Lemma. Suppose $\gamma =0$ and $k\ge 1$. Then there is a conformal diffeomorphism $F:M\rightarrow F(M)\subset \mathbb{R}^2$ onto a a smooth domain $F(M)$. For $k=1$ this can be chosen to be the unit-disk.

Proof. Extend $g$ arbitrarily to all of $\Sigma$ and denote the extension also with $g$. We now use the fact that all Riemannian metrics on $S^2$ are conformally equivalent (or equivalently there is only one complex structure) to obtain a conformal diffeomorphism $f:(\Sigma,g)\rightarrow (S^2,g_0)$ (with $g_0$ the standard round metric).

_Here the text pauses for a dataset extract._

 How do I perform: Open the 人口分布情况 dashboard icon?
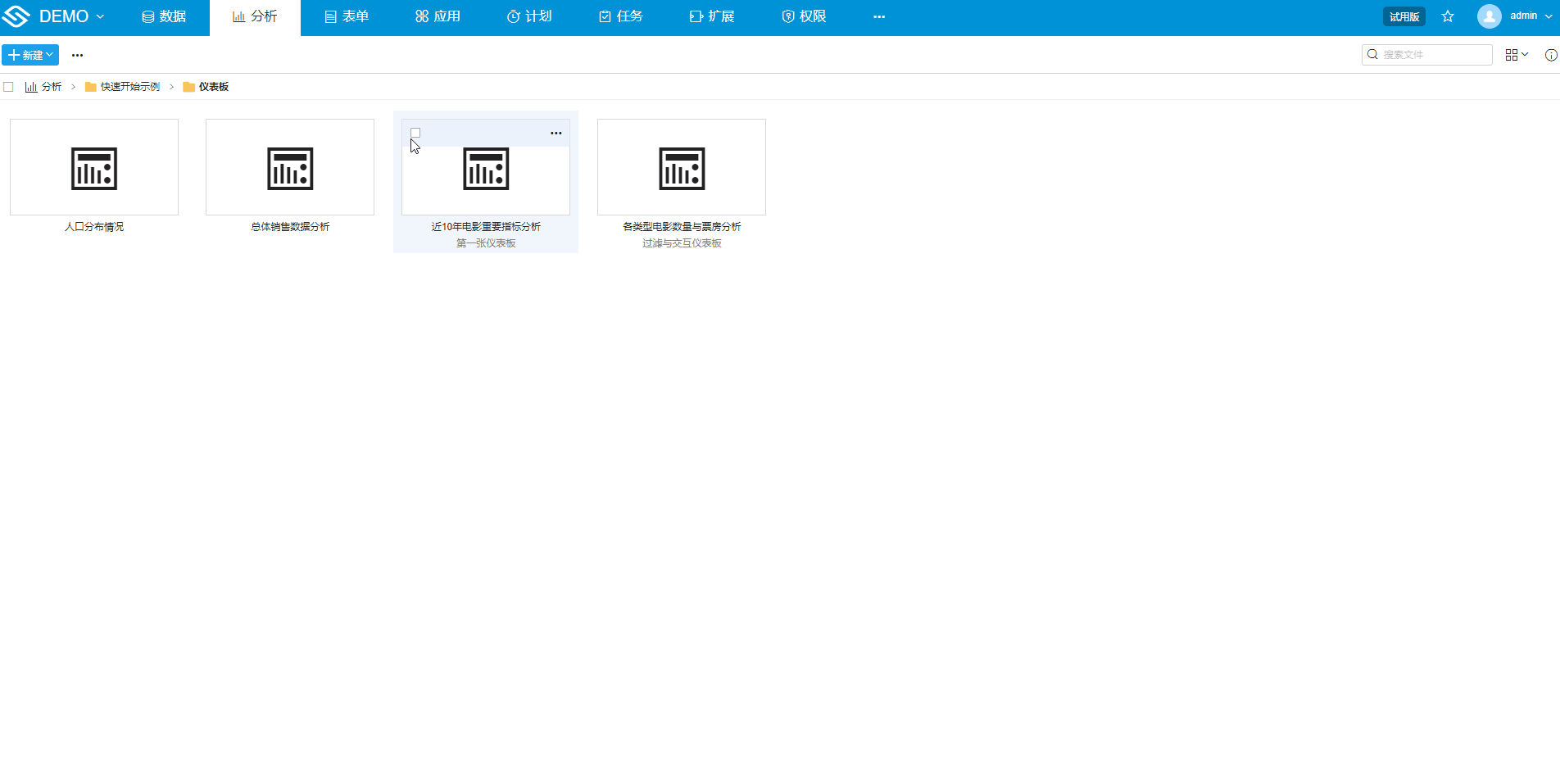coord(94,168)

Without loss of generality we may assume that the north-pole $p$ does not lie in the image $f(M)$ and we consider the stereographic projection $P:(S^2\backslash p,g_0)\xrightarrow{\sim} \mathbb{C}$, which is well known to be conformal. In particular, $F=P\circ f\vert_{M}:(M,g)\rightarrow \mathbb{C}$ is a conformal diffeomorphism onto the image $F(M)\subset \mathbb{C}\equiv \mathbb{R}^2$. The assertion about $k=0$ is just the Riemann mapping theorem. q.e.d.

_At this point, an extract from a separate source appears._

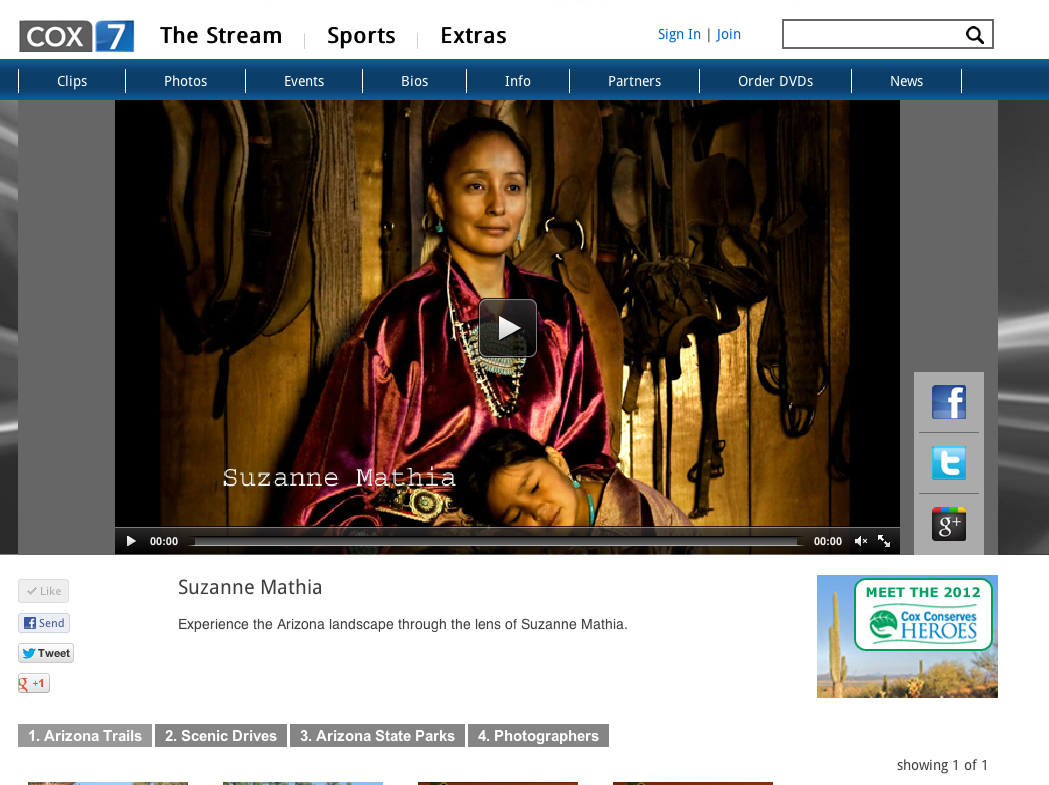Click inside the search text box
Viewport: 1049px width, 785px height.
coord(872,35)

This answeres the question for $\gamma =0$: Just take any harmonic map $f_0:F(M)\rightarrow \mathbb{R}$ without critical points and pull it back via $F$. As $F$ is a conformal map between surfaces, $f=F^*f_0$ is harmonic as well (Section 2.3 in these notes) and it clearly has no critical points.

For $\gamma >0$ I actually suspect that the question has to be answered negatively, but I don't know how to prove it yet. I think that in that case $(M,g)$ necessarily has a closed geodesic $c:S^1\rightarrow M$ and one might get a contradiction from looking at $f\circ c$, where $f$ is the supposed harmonic map.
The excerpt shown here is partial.